▶ _What is required_:
In the entries, find all lines that hold the word "computer" and copy them.
[Dataset extract]
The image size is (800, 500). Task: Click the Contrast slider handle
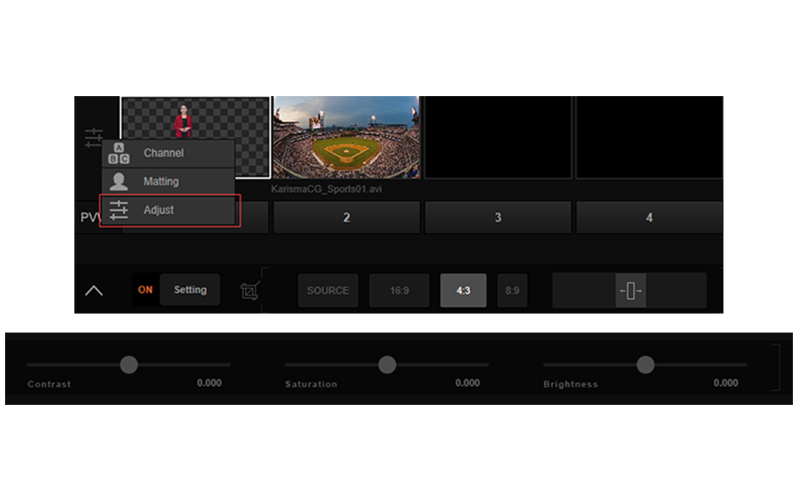tap(129, 365)
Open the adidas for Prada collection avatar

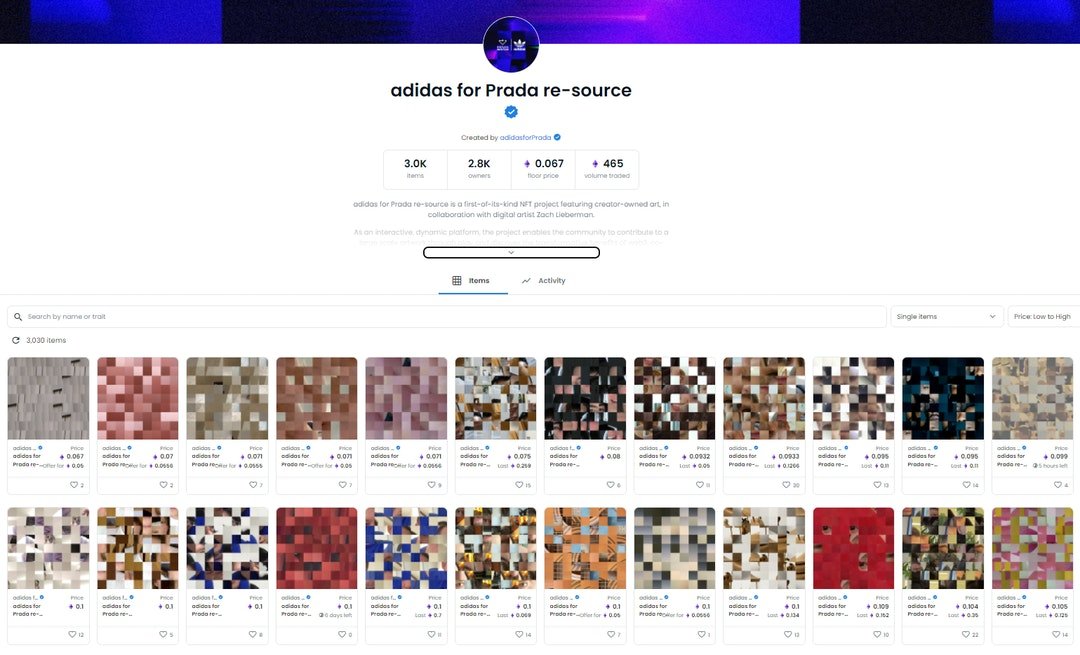[x=511, y=44]
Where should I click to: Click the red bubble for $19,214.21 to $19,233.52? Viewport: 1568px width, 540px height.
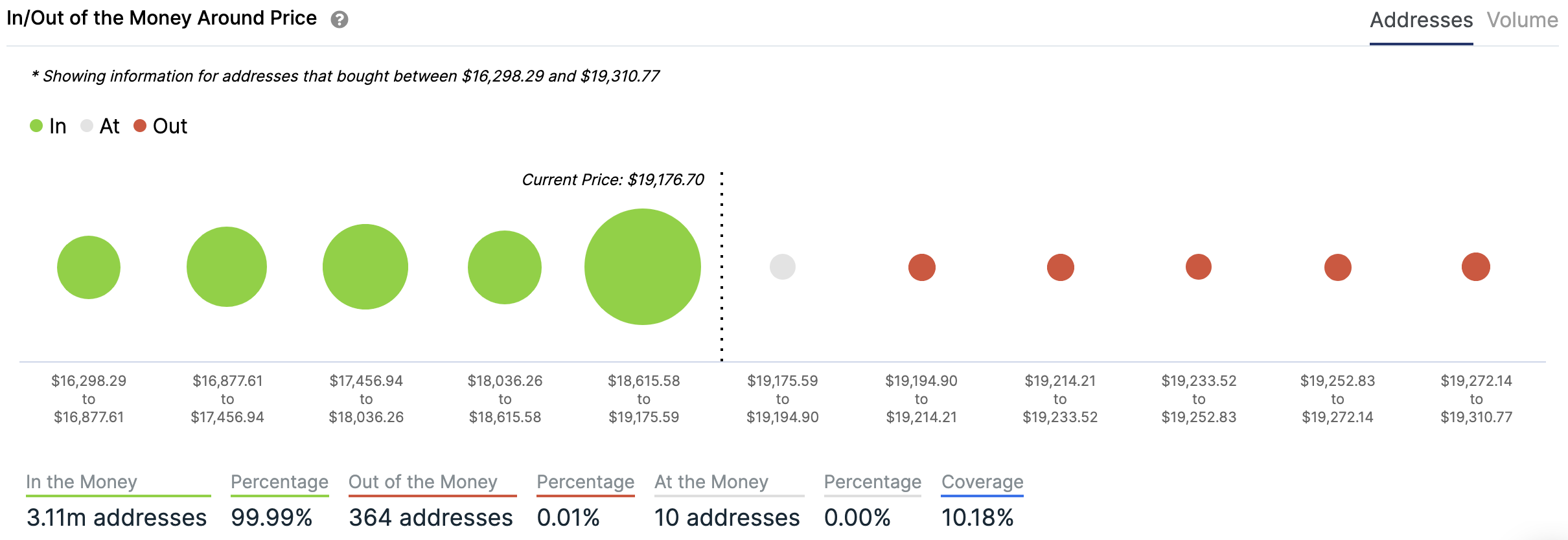click(x=1061, y=267)

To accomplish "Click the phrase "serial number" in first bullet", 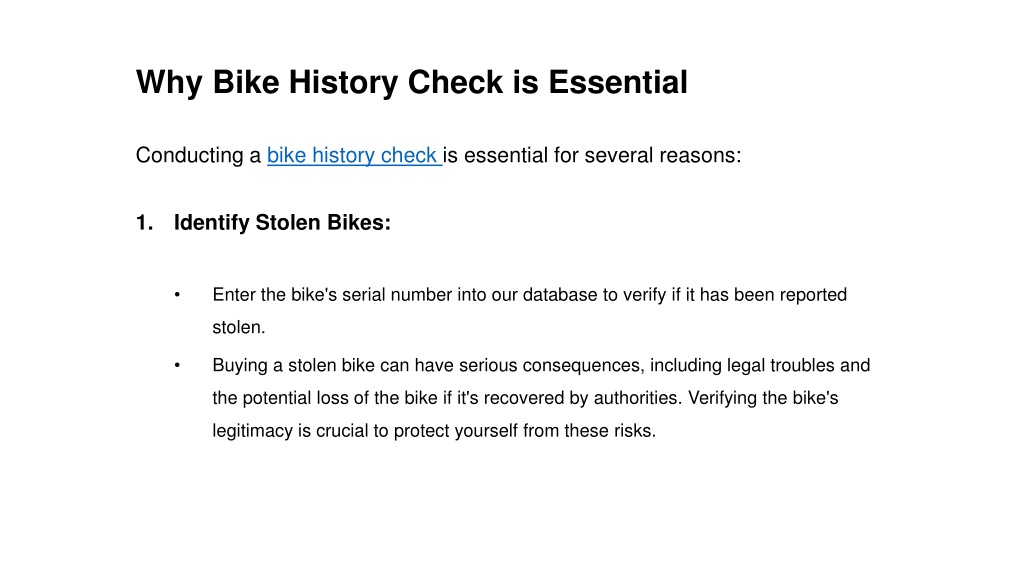I will [397, 295].
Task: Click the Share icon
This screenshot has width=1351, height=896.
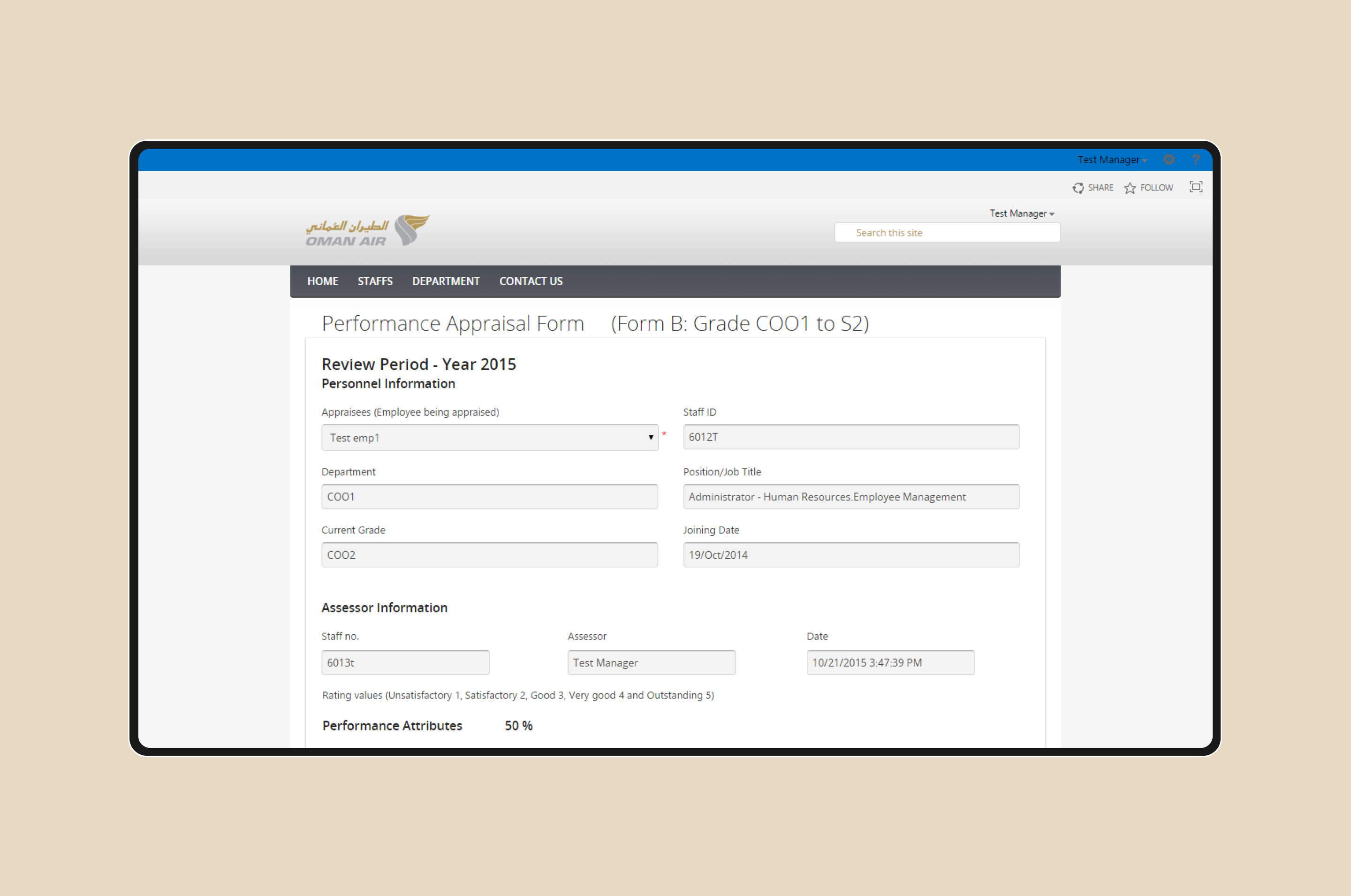Action: point(1078,188)

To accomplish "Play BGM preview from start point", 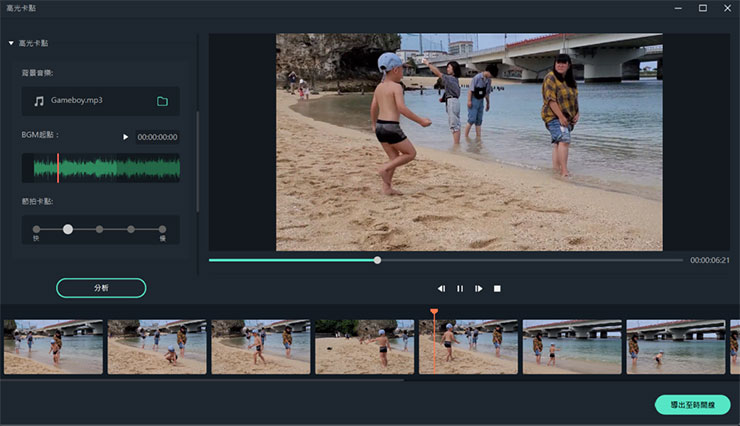I will click(x=125, y=136).
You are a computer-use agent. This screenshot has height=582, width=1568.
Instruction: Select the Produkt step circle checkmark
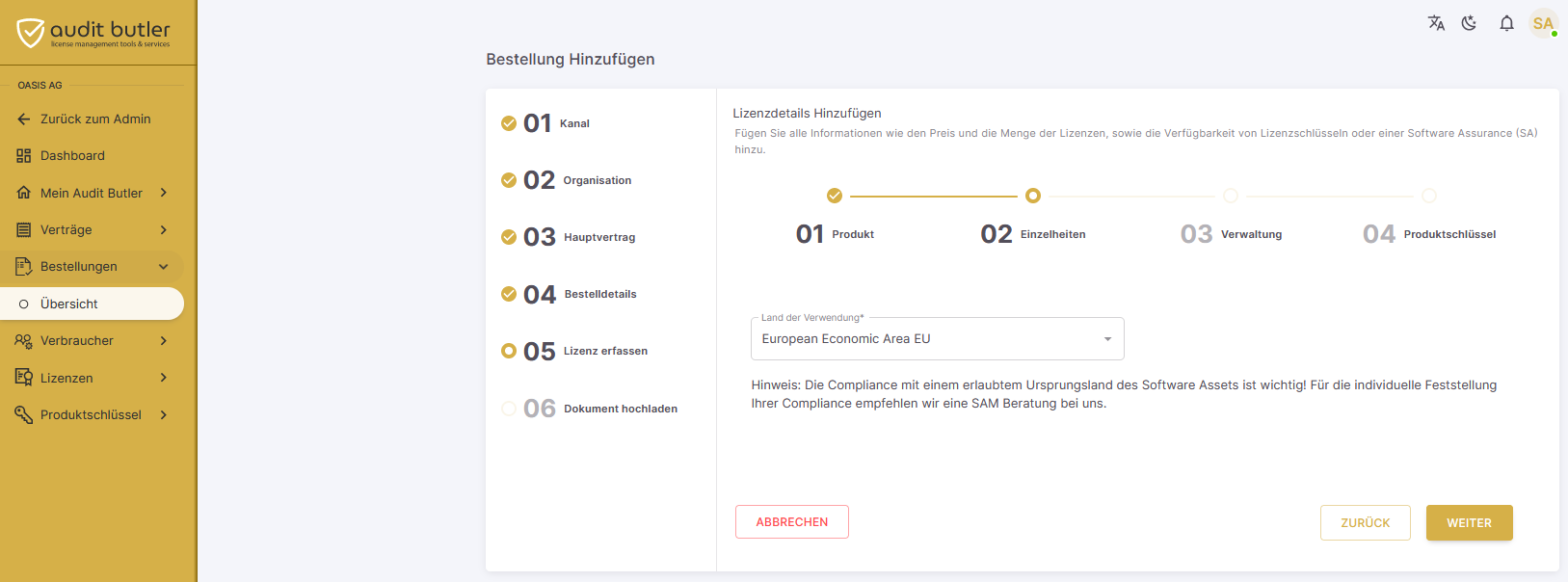[835, 196]
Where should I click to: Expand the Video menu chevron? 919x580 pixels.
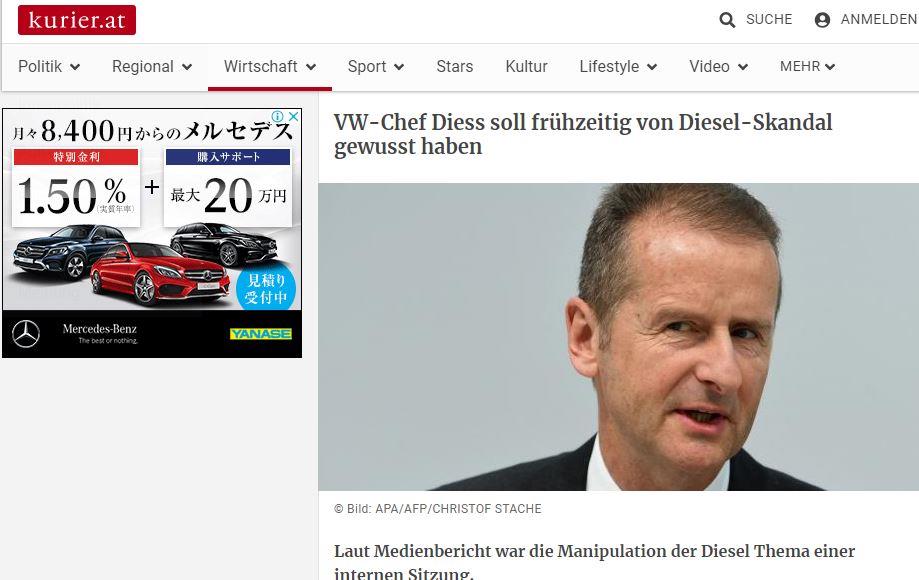743,67
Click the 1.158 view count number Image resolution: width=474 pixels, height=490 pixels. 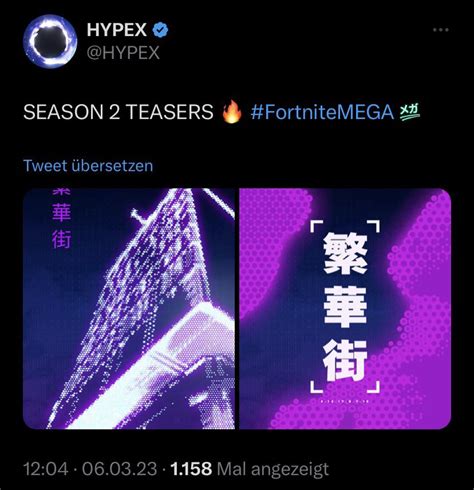[x=191, y=469]
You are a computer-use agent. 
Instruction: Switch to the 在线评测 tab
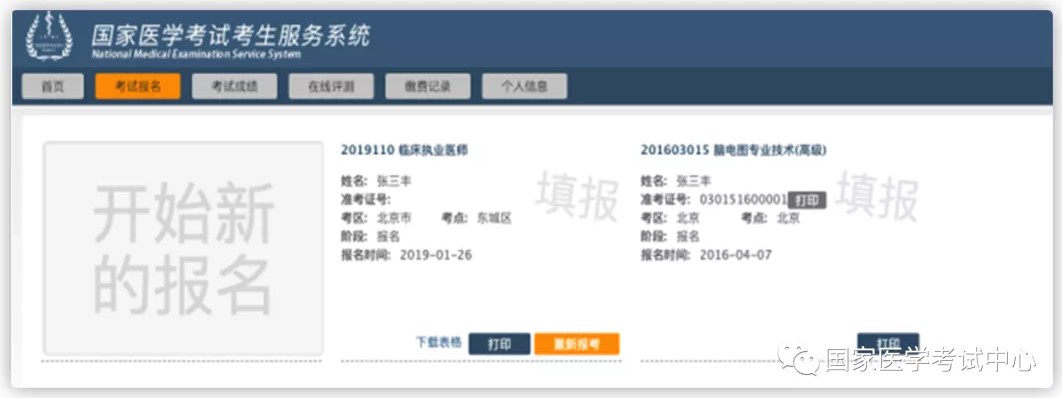coord(331,86)
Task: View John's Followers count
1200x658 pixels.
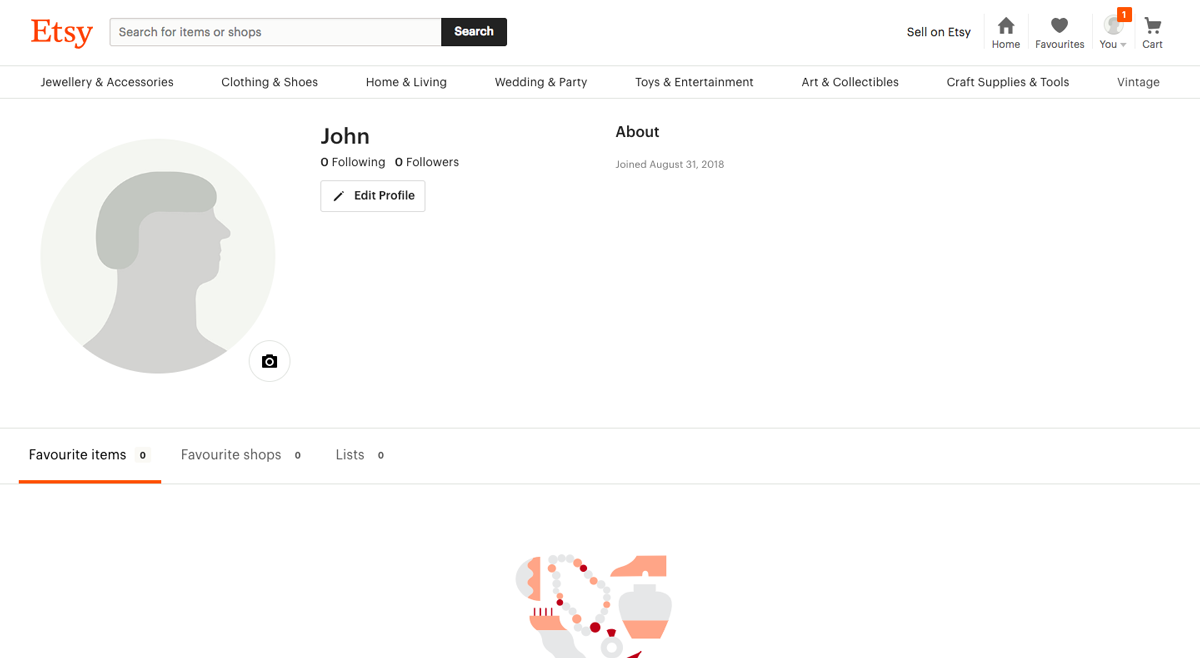Action: point(427,161)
[/Dataset extract]
▶ _Result of the exercise_:
You are a computer-use agent. This screenshot has height=582, width=1568.
You are a computer-use agent. 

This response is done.